§ INSTRUCTIONS TO FOLLOW
Count the lines below that contain the word "Task", and give only the resulting number.

§ DATA EXCERPTS
========================================

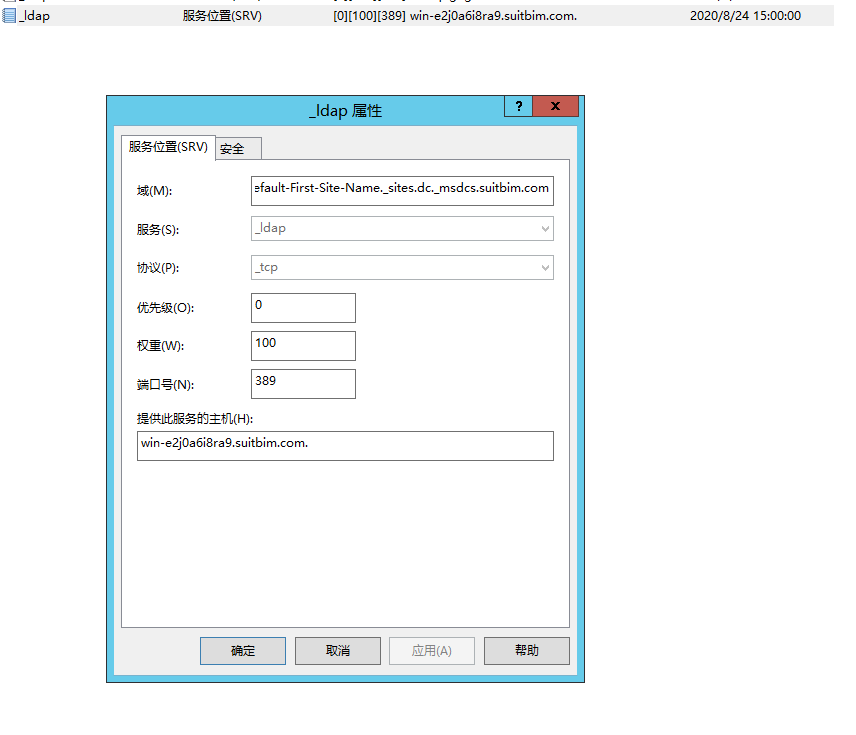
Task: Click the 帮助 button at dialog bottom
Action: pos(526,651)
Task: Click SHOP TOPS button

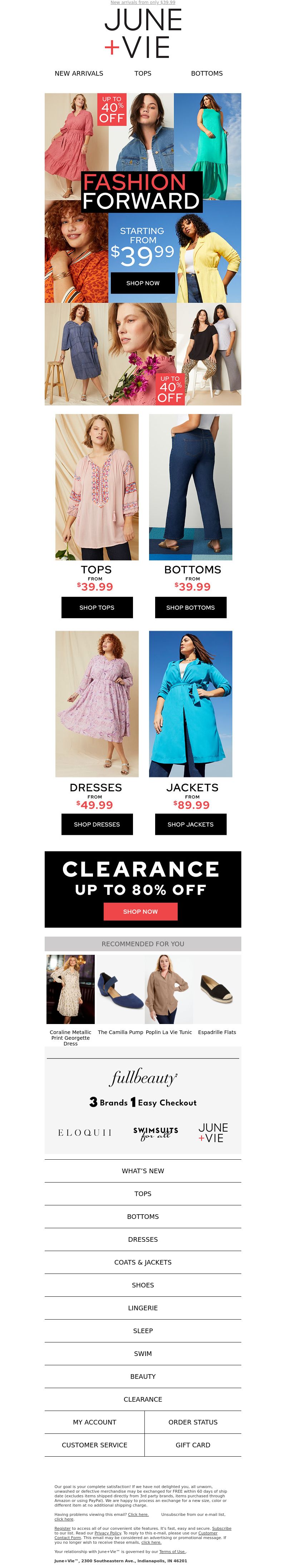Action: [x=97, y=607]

========================================

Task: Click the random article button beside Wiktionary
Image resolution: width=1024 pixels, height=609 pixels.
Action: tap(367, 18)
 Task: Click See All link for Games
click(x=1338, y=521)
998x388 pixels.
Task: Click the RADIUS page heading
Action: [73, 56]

========================================

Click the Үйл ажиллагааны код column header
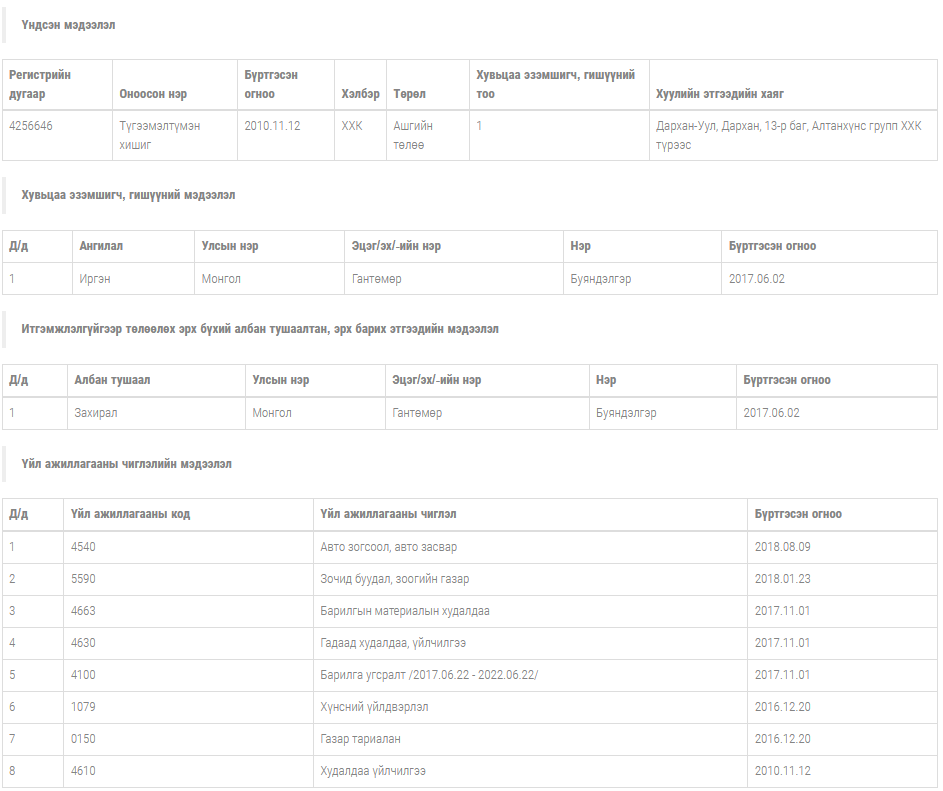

========================================

§ SOLVED EXERCISE
5